Toxic effects of d-galactose on thymus and spleen that resemble aging

Figures & data

Figure 1.  Morphological changes in thymus and spleen. Frozen sections (5 μm) of (A) thymic and (B) splenic tissues from young mice that had been injected subcutaneously (SC, daily, for 60 days) with 0.4 mL PBS (control) or d-galactose [0.4 mL of solution (in PBS) prepared—based on weekly measures of animal body weight (BW)—to result in a dosage of 50 mg/kg body BW], as well as from aged (24-month-old) untreated C57BL/6J mice. Sections were stained with H&E (hematoxylin and eosin) and then examined under 100× and 200× magnifications for, respectively. the spleen and thymus samples. Images here are from a representative mouse from each regimen (5 mice/group). In the photos of the thymus sections, “M” and “C” indicate medulla and cortex, respectively; in the spleen section photos, “f “indicates a B-lymphocyte follicle.

Figure 2.  Architectural changes of TEC. Frozen sections (5 μm) of thymic tissues from young mice injected SC (daily, for 60 days) with PBS (control) or d-galactose (50 mg/kg BW; see Figure 1 legend for details), as well as from aged (24-month-old) untreated C57BL/6J mice were stained with rabbit anti-keratin-5 and biotin-conjugated anti-keratin-8 antibodies. Immunoreactivity was detected with AF488-conjugated goat anti-rabbit IgG and PE-conjugated streptavidin, respectively, and then observed using a confocal laser scanning microscope. Images are from representative mouse from each of the indicated regimens (5 mice/group).

Figure 3.  Ultrastructural analysis of thymus and spleen. Electron micrograph (1000×) of thymus (upper panel) and spleen (lower panel) from control C57BL/6J mice injected SC (daily, for 60 days) with PBS (n = 4) or d-galactose (50 mg/kg BW; see Figure 1 legend for details) (n = 4), and from aged (24-month-old) control mice (n = 3). 70-nm ultrathin sections of both thymus and spleen were stained with uranyl acetate and lead stain solution, observed with a TEM, and photographed at 1000×. The images here are from a representative mouse from each of the indicated regimens.

Figure 4.  Distribution of autophagic vacuoles in TEC. (A) Electron micrograph (4000×) of thymus from C57BL/6J mice injected SC (daily, for 60 days) with PBS (control; n = 4) or d-galactose (50 mg/kg BW, n = 4; see Figure 1 legend for details), and from aged (24-month-old, n = 3) control mice. 70-nm ultrathin sections were stained with uranyl acetate and lead stain solution and examined using a TEM. An autophagic vacuole (arrow) in thymic epithelial cell is shown (at 4000×).

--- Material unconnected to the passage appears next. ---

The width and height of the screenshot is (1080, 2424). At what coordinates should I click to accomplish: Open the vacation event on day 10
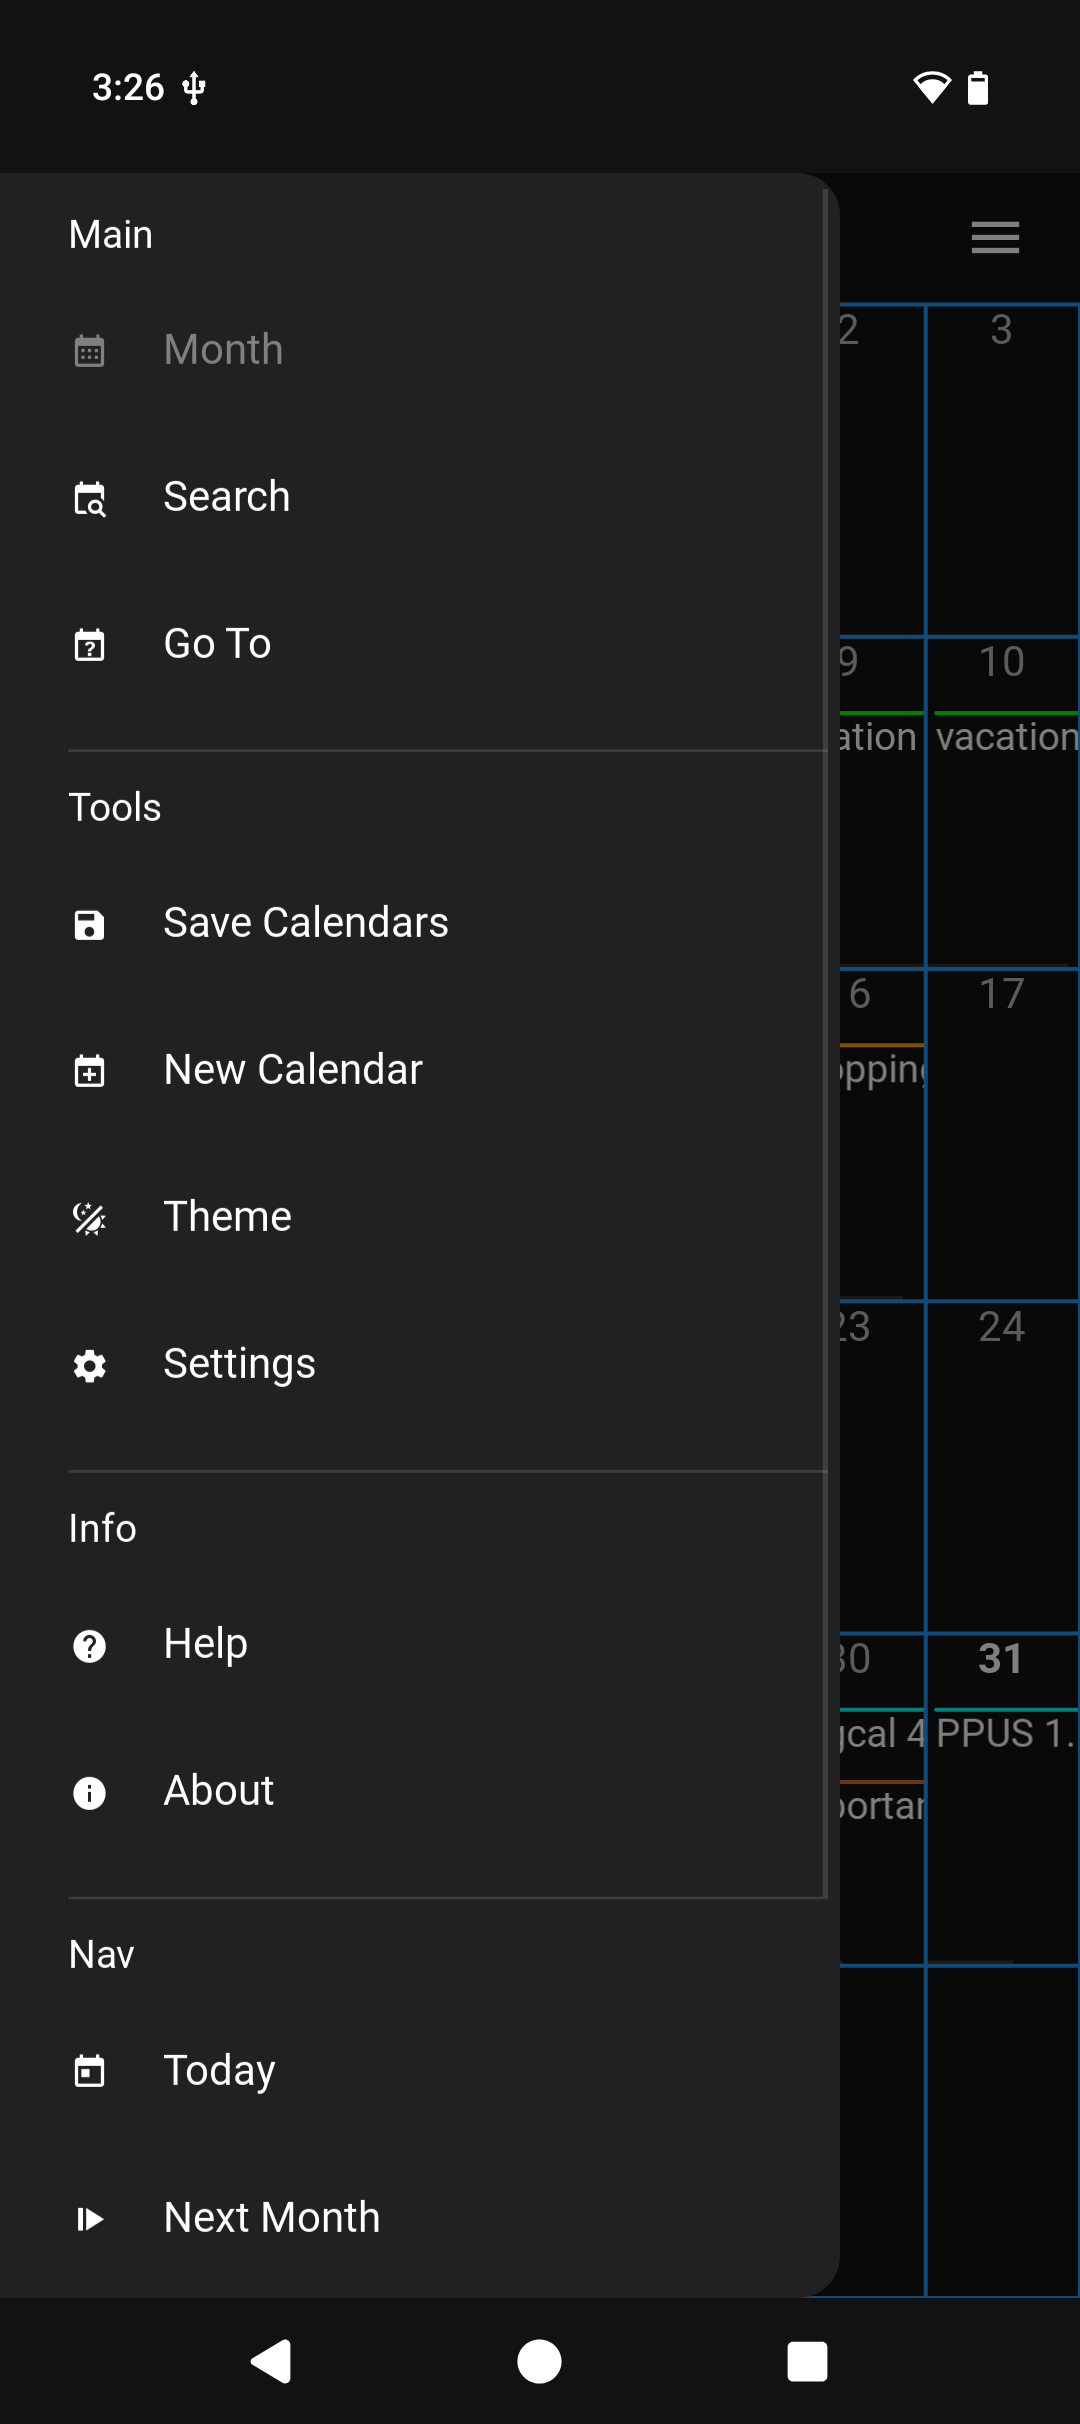[x=1006, y=737]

The images here are from a representative mouse from each of the indicated regimens. (B) Total number of TEC in the thymic ultrastructure and autophagic vacuoles in TEC were counted; values shown are mean (± SD) number of autophagic vacuoles/100 TEC counted in samples from each indicated group of mice. *Value significantly different from that seen with the control young mice.

Figure 5.  Flow cytometric analysis of splenocytes. (A) Cell suspensions were obtained from the spleens of young mice (C57BL/6J) injected SC (daily, for 60 days) with PBS (control) or d-galactose (50 mg/kg BW; see Figure 1 legend for details). Cells were then double-stained with FITC-anti-B220 and PE-anti-IgM. The cells were gated on lymphocytes via their forward (FSC) and side-scatter (SSC) properties. Cells were also triple-stained with APC-anti-CD4, FITC-anti-CD44, and PE-anti-CD45RB. The cells were first gated on lymphocytes, and then gated on CD4⁺ cells to observe memory phenotype CD4⁺ T-lymphocytes. (B) Percentages of both B220⁺IgM⁺ double-positive mature B-lymphocytes and CD44^hiCD45RB^low CD4⁺ memory phenotype T-lymphocytes from young control (n = 4) and d-galactose-treated (n = 5) mice. Values shown are the mean (± SD) percentages of each cell type within the examined populations of splenocytes from mice in each indicated treatment regimen.